→ What you will do:
1: According to the study protocol text, which software will be used to perform all analyses?
2: For each statement below, state whether it agrees with the study protocol text, and quote the words from the text that decide it: (a) All statistical tests will be one-tailed. (b) Blinded evaluators will analyze the results of the preoperative and postoperative exams. (c) Masticatory muscle activity will be assessed by surface electromyography.
3: Write what follows the study protocol text, continuing after its last sentence.

→ Text:
In order to ensure data quality, dentists in charge of EMG exam, as well as the speech-therapist in charge of oral movements and sleep technician in charge of the data acquisition of polysomnography will receive specific training. Periodic external monitoring will be performed to verify the adequate polysomnnographic examination. The results of the preoperative and postoperative exams will be analysed by blinded evaluators.
Data will be presented as means ± standard deviation, when applicable. For comparison of continuous variables prior and after polysomnography and specifics therapies, it will be used the paired Student t-test or Wilcoxon tests as appropriate. Comparisons between groups will be performed using Student t test or Mann–Whitney U according to the distribution. All tests will be 2 tailed, and p values of less than 0.05 will be assumed to represent statistical significance. All analyses will be performed using SPSS ver. 16.0.
This study will evaluate the effects of lower power laser, neuromuscular electrical stimulation, LED therapy, as well as neuromuscular electrical stimulation plus LED therapy and neuromuscular electrical stimulation plus laser therapy on the masticatory muscles activity in adults with CP, by means of surface electromyography. We believe that electrical stimulation may act in the modulation of muscle hyperactivity/hypoactivity, adjusting them to a level close to normality. Also, we expect the LED and laser morphophysiological favor recovery, which will be observed clinically by the absence or reduction of pain. In addition, polysomnography will be used to evaluate the sleep variables and to detect sleep-breathing disorders, and we believe that the sleep quality will be improved after therapies application.

[Records from a dataset]

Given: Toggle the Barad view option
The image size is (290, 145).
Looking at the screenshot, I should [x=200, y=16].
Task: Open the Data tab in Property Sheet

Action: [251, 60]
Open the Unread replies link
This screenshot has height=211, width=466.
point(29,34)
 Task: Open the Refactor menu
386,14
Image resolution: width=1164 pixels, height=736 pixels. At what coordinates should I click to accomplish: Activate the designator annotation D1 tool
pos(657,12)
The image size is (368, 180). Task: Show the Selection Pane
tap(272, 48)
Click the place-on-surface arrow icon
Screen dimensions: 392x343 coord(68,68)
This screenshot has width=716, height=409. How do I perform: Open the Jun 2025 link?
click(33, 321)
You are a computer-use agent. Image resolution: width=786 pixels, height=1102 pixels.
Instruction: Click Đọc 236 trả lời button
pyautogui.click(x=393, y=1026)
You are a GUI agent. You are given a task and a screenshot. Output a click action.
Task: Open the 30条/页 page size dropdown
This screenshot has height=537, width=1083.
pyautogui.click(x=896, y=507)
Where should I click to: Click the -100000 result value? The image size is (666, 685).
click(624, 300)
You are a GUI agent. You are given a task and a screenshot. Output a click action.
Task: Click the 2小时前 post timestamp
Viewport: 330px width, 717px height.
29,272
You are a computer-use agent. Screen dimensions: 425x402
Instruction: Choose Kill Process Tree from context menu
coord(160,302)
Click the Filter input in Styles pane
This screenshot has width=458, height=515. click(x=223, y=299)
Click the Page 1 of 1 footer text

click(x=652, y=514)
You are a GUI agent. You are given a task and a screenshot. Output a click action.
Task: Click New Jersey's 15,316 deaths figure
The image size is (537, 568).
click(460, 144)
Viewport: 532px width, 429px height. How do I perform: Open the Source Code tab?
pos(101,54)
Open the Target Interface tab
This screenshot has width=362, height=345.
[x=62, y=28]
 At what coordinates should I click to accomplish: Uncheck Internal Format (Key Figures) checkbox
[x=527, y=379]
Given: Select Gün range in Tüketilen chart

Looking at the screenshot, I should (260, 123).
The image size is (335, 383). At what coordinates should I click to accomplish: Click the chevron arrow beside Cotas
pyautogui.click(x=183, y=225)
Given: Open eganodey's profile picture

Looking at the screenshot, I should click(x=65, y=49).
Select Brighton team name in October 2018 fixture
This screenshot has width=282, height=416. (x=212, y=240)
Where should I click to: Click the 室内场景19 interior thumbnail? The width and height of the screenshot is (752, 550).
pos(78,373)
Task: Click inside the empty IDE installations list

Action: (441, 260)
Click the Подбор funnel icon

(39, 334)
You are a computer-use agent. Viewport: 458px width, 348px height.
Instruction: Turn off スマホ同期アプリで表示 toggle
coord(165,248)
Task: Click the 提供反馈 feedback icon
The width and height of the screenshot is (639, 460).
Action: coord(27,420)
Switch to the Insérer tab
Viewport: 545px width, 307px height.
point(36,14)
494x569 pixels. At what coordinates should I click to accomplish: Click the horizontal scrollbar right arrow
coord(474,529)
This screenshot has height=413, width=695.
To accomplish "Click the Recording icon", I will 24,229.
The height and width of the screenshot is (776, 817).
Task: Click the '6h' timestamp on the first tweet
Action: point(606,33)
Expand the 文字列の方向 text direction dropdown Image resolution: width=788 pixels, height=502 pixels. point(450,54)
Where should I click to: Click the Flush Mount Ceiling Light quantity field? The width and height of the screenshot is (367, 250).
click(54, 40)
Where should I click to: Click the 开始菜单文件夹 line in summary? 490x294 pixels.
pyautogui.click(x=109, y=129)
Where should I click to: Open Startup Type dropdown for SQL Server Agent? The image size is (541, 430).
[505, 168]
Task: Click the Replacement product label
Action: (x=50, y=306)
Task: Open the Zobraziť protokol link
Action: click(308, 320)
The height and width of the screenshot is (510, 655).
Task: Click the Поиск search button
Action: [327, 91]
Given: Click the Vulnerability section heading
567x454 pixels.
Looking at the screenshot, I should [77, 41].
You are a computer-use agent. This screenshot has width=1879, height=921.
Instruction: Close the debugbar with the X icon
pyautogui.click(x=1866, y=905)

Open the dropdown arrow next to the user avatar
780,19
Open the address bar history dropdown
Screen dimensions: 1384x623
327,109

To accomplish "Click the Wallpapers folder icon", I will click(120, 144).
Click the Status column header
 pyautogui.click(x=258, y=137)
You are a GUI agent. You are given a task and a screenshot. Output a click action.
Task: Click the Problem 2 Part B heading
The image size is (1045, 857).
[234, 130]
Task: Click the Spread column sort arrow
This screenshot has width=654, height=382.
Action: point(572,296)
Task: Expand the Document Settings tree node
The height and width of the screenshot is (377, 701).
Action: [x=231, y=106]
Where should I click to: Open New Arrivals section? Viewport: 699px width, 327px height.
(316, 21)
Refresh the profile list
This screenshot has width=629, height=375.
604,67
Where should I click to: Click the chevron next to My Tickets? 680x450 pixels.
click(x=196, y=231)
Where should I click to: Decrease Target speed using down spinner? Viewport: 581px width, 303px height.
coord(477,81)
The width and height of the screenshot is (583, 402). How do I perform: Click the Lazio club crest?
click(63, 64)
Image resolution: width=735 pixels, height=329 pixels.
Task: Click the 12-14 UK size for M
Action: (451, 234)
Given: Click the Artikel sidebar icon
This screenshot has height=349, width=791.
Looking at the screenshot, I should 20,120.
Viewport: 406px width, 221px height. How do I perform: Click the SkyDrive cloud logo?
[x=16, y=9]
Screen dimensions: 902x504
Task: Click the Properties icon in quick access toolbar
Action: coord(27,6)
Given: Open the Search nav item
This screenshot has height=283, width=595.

→ Answers by item:
1: SPSS version 16.0.

2:
(a) No: "All tests will be 2 tailed"
(b) Yes: "The results of the preoperative and postoperative exams will be analysed by blinded evaluators."
(c) Yes: "on the masticatory muscles activity in adults with CP, by means of surface electromyography"

3:
The Sleep Laboratory receives funding from the Nove de Julho University (UNINOVE) and EMG Laboratory is supported by Sao Paulo State University (UNESP). This project is financially supported by Coordination for the Improvement of Higher Education Personnel/Postdoctoral National Program (CAPES/PNPD) - grant number 02495/09-0, for supporting this study. LVFO receive grant from the Conselho Nacional de Desenvolvimento Cientifico e Tecnologico (local acronym CNPq) (Research Productivity modality – PQID, process number 307618/2010-2).